Main component of the Log Storage stage to enter data into the pipeline

Receives and sends single log lines. Simultaneously, listens for messages via Kafka and reads newly added lines from an input file. Sends every log line to a Kafka topic under which it is obtained by the next stage.

Usage and configuration#

The LogServer simultaneously listens on a Kafka topic and reads from an input file. The configuration allows changing the Kafka topic to listen on, as well as the file name to read from.

The Kafka topic to listen on can be changed through setting the environment.kafka_topics.pipeline.logserver_in field in config.yaml. Changing the file name to read from differs depending on your environment:

  • Without Docker:

    • To change the input file path, change pipeline.log_storage.logserver.input_file in the config.yaml. The default setting is "/opt/file.txt".

  • With Docker:

    • Docker mounts the file specified in MOUNT_PATH in the file docker/.env. By default, this is set to ../../default.txt, which refers to the file docker/default.txt.

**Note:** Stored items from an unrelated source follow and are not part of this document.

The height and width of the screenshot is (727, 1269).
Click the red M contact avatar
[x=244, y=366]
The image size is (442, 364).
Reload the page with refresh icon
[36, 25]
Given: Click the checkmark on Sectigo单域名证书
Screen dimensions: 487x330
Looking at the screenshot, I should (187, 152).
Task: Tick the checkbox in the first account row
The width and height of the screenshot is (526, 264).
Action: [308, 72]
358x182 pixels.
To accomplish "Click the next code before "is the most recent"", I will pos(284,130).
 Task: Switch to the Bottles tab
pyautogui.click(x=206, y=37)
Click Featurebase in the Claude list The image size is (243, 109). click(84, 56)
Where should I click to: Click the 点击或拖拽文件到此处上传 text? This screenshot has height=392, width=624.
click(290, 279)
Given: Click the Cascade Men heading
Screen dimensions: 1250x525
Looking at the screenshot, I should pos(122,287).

    • By changing this variable, the file to be mounted can be set. Please note that in this case, the variable specified in the config.yaml must be set to the default value.

Stage 2: Log Collection#

The Log Collection stage validates and processes incoming loglines from the Log Storage stage, organizes them into batches based on subnet IDs, and forwards them to the next pipeline stage for further analysis.

Core Functionality#

The Log Collection stage is responsible for retrieving loglines from the Log Storage, parsing their information fields, and validating the data. Each field is checked to ensure it is of the correct type and format. This stage ensures that all data is accurate, reducing the need for further verification in subsequent stages.

Data Processing and Validation#

Any loglines that do not meet the required format are immediately discarded to maintain data integrity. The validation process includes data type verification and value range checks (e.g., verifying that IP addresses are valid). Only validated loglines proceed to the batching phase.

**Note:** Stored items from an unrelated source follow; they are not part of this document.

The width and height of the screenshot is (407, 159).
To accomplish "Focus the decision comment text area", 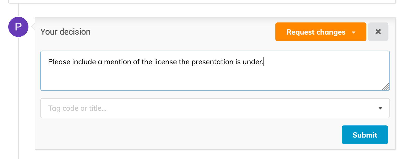I will click(x=215, y=71).
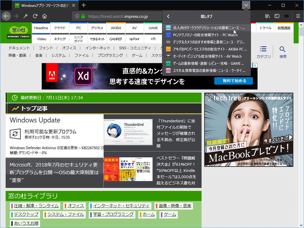Click the wrench extension icon
This screenshot has width=304, height=228.
click(25, 16)
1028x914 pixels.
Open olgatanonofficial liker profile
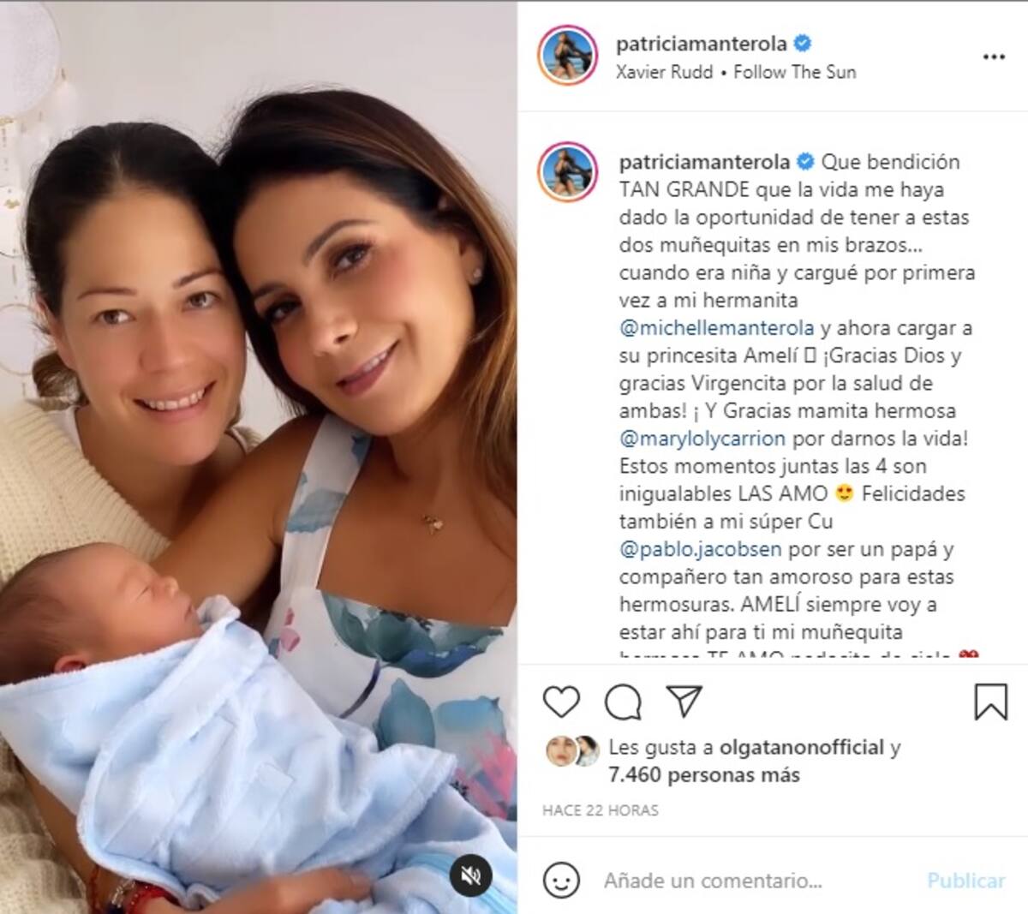(801, 748)
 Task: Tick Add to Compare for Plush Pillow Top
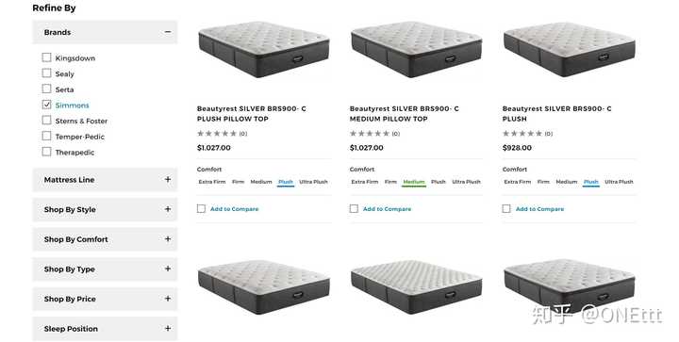tap(202, 209)
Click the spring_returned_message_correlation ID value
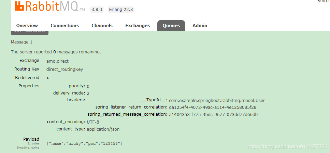Viewport: 330px width, 153px height. point(213,114)
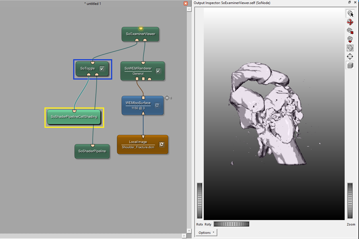Click the WEMIsoSurface update refresh icon
This screenshot has height=239, width=359.
click(157, 105)
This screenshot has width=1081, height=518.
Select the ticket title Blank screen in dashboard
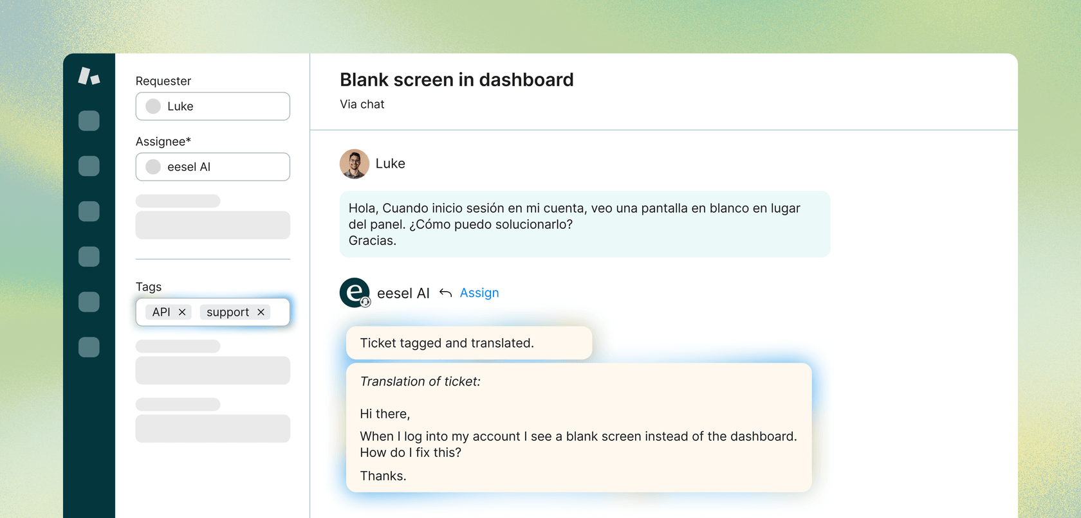[x=456, y=80]
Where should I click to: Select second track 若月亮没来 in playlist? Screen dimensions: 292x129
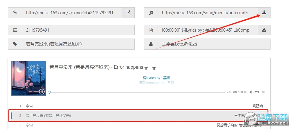(139, 115)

Batching and Performance Optimization#

Valid loglines are buffered and transmitted in batches after a pre-defined timeout or when the buffer reaches its capacity. This minimizes the number of messages sent to the next stage and optimizes performance. The client’s IP address is retrieved from the logline and used to create the subnet_id with the number of subnet bits specified in the configuration.

Advanced Features#

The functionality of the buffer system is detailed in the subsection Buffer Functionality. This approach helps detect errors or attacks that may occur at the boundary between two batches when analyzed in later pipeline stages.

Overview#

The Log Collection stage comprises three main classes:

  1. LogCollector: Connects to the LogServer to retrieve and parse loglines, validating their format and content. Adds subnet_id that it retrieves from the client’s IP address in the logline.

  2. BufferedBatch: Buffers validated loglines with respect to their subnet_id. Maintains the timestamps for accurate processing and analysis per key (subnet_id). Returns sorted batches.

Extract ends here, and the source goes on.